- The Washington Times - Tuesday, September 19, 2000

KANSAS CITY, Mo. Republican presidential nominee George W. Bush sharpened his attacks on his Democratic opponent yesterday, saying Vice President Al Gore is using "fine print" to hide the deficiencies of his proposals.
"The tax code is too complicated as it is," he told voters at a small rally in Little Rock, Ark. "My opponent's plan makes it more complicated with a lot of fine print. You get tax relief if you behave a certain way or only if you meet certain small categories. It's so targeted, it misses the target."
Mr. Gore has long criticized Mr. Bush's $1.3 trillion tax-cut plan since it cuts taxes for persons of all income levels, a move the vice president says is intended to help the rich. Mr. Gore has called for smaller, targeted tax cuts, worth about $500 billion, which would affect poorer families without lowering taxes for wealthy families.
"I believe that everybody who pays taxes ought to get tax relief," Mr. Bush said. "I don't believe in the rhetoric he used at his own convention, when he said that only the 'right' people will get tax relief."
Mr. Bush and his staff yesterday tried to turn Mr. Gore's proposals against him, saying his populist rhetoric masks the fact that about half of taxpaying households would not be eligible for a tax cut under Mr. Gore's plans. The campaign sought to show that Mr. Gore's detailed, 191 pages of proposals are a sign of a "big government" mentality.
"I trust the folks up here more than I trust Al Gore and his planners and thinkers… . I trust the people, he trusts the planners, thinkers and deciders in Washington, D.C.," Mr. Bush told a friendly audience in Kansas City.
Mr. Bush, who is lagging in the polls, is starting to be more strident in his attacks on the vice president, but he is trying to avoid overt negative comments because of his pledge to "change the tone" of the political debate.
He has decided, therefore, to wrap the attacks in a larger debate over specific issues. On Sunday, Mr. Bush released a 16-page summary of his proposals that takes pointed shots at Mr. Gore throughout, saying, for example, that the vice president's Social Security plan "will result in drastic tax increases or benefit cuts in the future."
The summary, titled "A Blueprint for the Middle Class," offers Mr. Bush an opening to take subtle digs at the vice president while still discussing the specifics of his own plans.
The tax plan "is straightforward it says every family with a child gets a $1,000 credit, no ands, ifs or buts," Mr. Bush said yesterday after touring a maternity ward in Little Rock.
Under the Bush proposal, "you get a $1,000 credit because we trust you with your own money," he said. "We want you to make decisions you think are necessary for your children."

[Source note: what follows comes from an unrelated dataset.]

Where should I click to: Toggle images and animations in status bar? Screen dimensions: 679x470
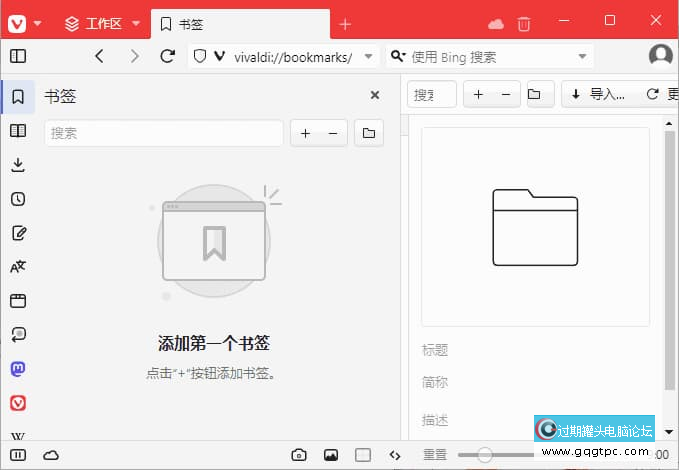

Mr. Bush plans to appear today on "The Oprah Winfrey Show," on which Mr. Gore appeared a week ago. Mr. Bush's staff said the candidate will try to appeal to female voters a key audience for Miss Winfrey. Later in the week, he will appear on the morning talk show hosted by Regis Philbin.
Mr. Bush is also continuing to soften his image with more informal events, rather than the formal speeches that have marked most of his campaign. Yesterday's event in Kansas City was town-hall style, with Mr. Bush avoiding the podium and prowling the stage with a microphone. He took a few questions from the audience, which clearly was filled with Bush supporters.
He was introduced by his wife, Laura Bush, who usually has little speaking role in the campaign.
"One of the things we like best is events like these, where we can catch our breath and meet with real people," Mrs. Bush told the audience.
Mr. Bush also appeared unusually relaxed, making fun of himself several times. In Kansas City, he made light of the frequent jokes by late-night comedians that he is an intellectual lightweight. After misidentifying a family on stage saying the family has two sons, rather than a son and daughter he laughed and said: "That was so stupid."
Earlier, in the maternity ward in Little Rock, he gazed at cribs full of newborns and joked, "This is heaven all kinds of babies to kiss."
Mr. Bush will campaign today in Illinois, Kentucky and Pennsylvania, talking mainly about school expenses and school safety. He will campaign later in the week in New York and Philadelphia.